Elevate the Pretrial Process

February 17, 2020 by Meredith Trimble

Elevate the Pretrial Process

Pretrial’s High Costs

The many decisions made during the period from an arrest to a trial have significant effects not just on defendants’ lives, but also on community costs.

According to a recent study, more than 75% of defendants held in jails haven’t been convicted of a crime or sentenced. Many sit in local jails awaiting pretrial because they can’t afford the bail amount set to secure their release. Housing these defendants costs American tax payers, on average, $14 billion annually. The large inmate population awaiting pretrial can lead to overcrowding, which means facilities need more staff, more space, and more funding.

For the defendants, so-called “collateral consequences” resulting from their separation from family and community are also high. Individuals in jail during pretrial often lose their jobs, creating costs for them and their employers. They can lose healthcare benefits and housing or lose custody of children. These social and economic costs persist beyond the defendant’s court involvement, and in the case of children, can have a multi-generational effect.

Better Decisions, Better Outcomes

To evolve the pretrial process in a way that benefits courts, justice partners, defendants, and communities, municipalities can bring data housed in multiple systems together to help judges make more informed decisions.

Evidence-based pretrial risk assessment tools first accomplished this by predicting the risk of releasing a defendant prior to the trial using numerical scores. Using these tools instead of relying on the bail system and the defendant’s ability to pay resulted in higher release rates of low-risk defendants, higher detention rates of high-risk defendants, and lower failure-to-appear (FTA) rates.

Pretrial assessment tools that are automated and integrated with existing systems containing relevant information take this one step further. Automation pulls data from all of the many sources and creates time-saving efficiencies for the court while also reducing the potential for human error during data entry.

A full pretrial risk assessment system automates the process of evaluating the defendant’s charging document and criminal history to create a risk assessment score.
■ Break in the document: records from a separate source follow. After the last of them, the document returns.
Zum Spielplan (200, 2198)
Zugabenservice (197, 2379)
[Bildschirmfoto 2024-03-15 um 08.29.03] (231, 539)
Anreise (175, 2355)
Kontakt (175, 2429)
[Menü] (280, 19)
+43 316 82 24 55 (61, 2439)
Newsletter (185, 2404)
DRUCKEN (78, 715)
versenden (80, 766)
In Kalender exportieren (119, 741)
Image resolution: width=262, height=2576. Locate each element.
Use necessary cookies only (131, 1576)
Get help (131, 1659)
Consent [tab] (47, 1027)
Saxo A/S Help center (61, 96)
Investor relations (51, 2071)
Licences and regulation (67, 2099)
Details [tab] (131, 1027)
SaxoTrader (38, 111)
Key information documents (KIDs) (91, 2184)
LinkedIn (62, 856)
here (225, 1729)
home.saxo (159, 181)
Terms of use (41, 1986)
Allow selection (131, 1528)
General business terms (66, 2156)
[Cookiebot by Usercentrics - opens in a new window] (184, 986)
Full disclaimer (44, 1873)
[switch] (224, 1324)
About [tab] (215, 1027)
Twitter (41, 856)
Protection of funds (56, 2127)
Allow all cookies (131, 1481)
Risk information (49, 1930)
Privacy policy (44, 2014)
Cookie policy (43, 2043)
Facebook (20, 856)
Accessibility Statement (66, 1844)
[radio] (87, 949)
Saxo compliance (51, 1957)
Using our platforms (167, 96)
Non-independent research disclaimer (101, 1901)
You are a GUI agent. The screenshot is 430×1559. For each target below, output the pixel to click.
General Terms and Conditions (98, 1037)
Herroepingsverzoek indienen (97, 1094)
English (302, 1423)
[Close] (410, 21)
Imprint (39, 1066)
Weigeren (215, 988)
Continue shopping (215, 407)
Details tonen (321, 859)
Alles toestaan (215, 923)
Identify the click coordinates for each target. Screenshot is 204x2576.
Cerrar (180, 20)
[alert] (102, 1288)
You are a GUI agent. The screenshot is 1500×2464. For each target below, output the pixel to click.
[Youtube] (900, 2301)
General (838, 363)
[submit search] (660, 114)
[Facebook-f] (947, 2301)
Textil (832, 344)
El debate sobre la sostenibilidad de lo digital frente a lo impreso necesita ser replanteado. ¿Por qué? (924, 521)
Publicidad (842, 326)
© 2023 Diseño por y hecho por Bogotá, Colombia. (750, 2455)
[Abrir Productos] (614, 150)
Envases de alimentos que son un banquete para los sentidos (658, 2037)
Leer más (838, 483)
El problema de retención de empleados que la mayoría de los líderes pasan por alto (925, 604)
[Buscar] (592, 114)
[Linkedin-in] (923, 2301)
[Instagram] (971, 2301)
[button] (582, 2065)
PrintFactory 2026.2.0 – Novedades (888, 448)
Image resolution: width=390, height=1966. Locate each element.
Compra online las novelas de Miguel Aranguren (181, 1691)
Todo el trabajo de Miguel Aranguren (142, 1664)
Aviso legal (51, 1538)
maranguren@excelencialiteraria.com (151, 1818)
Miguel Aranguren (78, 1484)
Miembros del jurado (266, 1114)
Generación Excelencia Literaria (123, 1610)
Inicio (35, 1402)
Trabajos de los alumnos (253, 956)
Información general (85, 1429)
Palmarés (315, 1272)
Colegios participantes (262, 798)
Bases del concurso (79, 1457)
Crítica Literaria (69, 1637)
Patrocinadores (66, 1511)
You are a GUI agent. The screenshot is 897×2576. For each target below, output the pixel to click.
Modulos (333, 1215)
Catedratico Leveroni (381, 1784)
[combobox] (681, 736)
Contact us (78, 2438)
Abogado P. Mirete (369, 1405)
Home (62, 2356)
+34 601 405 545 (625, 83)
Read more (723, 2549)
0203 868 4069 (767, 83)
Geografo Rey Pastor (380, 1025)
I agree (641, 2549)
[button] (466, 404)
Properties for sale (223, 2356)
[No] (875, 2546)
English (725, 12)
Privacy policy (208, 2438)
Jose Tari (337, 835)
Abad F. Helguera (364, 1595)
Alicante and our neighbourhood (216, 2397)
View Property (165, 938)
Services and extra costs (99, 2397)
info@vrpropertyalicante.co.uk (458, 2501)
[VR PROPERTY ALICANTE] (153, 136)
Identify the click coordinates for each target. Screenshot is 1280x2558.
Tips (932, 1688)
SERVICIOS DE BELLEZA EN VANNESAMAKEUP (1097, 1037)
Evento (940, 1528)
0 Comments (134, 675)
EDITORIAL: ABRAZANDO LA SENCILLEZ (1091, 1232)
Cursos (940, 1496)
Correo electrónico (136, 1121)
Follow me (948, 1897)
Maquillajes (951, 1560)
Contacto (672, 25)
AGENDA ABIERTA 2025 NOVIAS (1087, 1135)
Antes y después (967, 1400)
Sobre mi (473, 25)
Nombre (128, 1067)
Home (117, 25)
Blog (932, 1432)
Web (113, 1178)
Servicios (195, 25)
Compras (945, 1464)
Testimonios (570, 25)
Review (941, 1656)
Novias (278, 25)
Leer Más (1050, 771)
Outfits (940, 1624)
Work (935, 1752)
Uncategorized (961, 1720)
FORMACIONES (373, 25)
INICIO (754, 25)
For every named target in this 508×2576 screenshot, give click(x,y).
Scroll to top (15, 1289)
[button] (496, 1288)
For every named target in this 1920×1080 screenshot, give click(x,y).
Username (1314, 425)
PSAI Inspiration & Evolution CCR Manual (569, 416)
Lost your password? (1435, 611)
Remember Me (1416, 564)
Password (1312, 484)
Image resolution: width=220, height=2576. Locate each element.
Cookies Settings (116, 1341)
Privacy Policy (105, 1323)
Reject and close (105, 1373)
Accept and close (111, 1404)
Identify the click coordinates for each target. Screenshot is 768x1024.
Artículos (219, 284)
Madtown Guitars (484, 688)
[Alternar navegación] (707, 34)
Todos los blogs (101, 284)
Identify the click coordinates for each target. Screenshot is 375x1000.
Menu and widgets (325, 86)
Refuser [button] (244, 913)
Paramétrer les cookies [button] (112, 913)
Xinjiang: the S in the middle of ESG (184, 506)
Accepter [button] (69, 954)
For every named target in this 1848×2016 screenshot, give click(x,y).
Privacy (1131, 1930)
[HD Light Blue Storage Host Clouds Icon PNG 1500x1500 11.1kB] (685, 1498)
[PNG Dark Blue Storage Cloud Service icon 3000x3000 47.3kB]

Data for pretrial assessment comes from multiple sources including charging documents; local, state, and federal criminal history databases; and directly from the defendant. Examples of data points include prior FTAs, prior convictions, present felony charges, other pending cases, and history of drug misuse. By linking together multiple systems across court, supervision, public safety, and correction systems, judges can gain access to a broader and deeper view of criminal history on the front end. This serves to remove inequities and saves defendants and communities undue costs and collateral consequences.

Pretrial Improvements in New Jersey

New Jersey’s Criminal Justice Reform has moved the state away from relying heavily on monetary bail. Two years into reform using a risk assessment system, court appearance rates for defendants released pretrial remain high while the rate of alleged new criminal activity for those defendants remains low.

Of the 135,009 defendants charged with a summons or a warrant in 2018, 93.5% received pretrial release. This release trend reduced the pretrial jail population from 8,899 in 2015 to 4,995 at the end of 2018, a 43.9% decrease in that three-year span.

It’s important to note that on the other end of the spectrum, higher-risk individuals who pose a danger to the community or a substantial risk of flight are no longer able to secure their release simply because they have access to funds.

Reduced FTA Rates in Fulton County, Georgia

In Fulton County, Georgia, the pretrial process involved gathering and collecting information for all arrestees charged with criminal offenses and booked into Fulton County jail. The county automated much of the data collection process to automatically populate forms, which streamlines the process and results in better decisions.

The data is also shared with other agencies, improving their processes. For example, the county’s pretrial process facilitates referrals to the public defender’s office, as well as produces summary documents to facilitate a judge’s final release decision.

After leveraging technology as part of its pretrial release process, the county court determined that 14,000 of the 24,000 inmates booked in 2016 were eligible for an interview as part of the court’s pretrial process. Of those inmates, 3,500 were recommended for pretrial release, while more than 2,000 release recommendations were granted.

At the same time, the Fulton Pretrial Program has maintained low FTA rates of approximately 3%, in comparison to greater than 10% for defendants on other types of release.

Measuring Success

Another major opportunity that comes with using multiple data sources is that jurisdictions can track and measure outcomes of pretrial release programs across court, jail, supervision, and other systems. Collecting and sharing data at the end of the process on those released pretrial (relative to FTAs, recidivism, drug use, employment history, etc.) allow jurisdictions to measure the impact of their pretrial programs.

Once data is collected and consolidated about as many risk factors as possible, statistical analyses can reveal the combination of factors that are the most accurate predictor of a defendant’s pretrial risk.

Valuable Impact

An automated pretrial process that connects multiple stakeholders and information sources keeps communities safer by incarcerating people that pose a real risk or harm. People who don’t pose a threat can be released without risk of losing their jobs, homes, or families due to being held awaiting their hearing.

Such a process will lead to lower numbers of people in jail or prison, less disruption to the lives of defendants, and a lower burden on taxpayers, with the money that usually is spent on housing inmates awaiting hearings shifting into other, more impactful programs that benefit the community.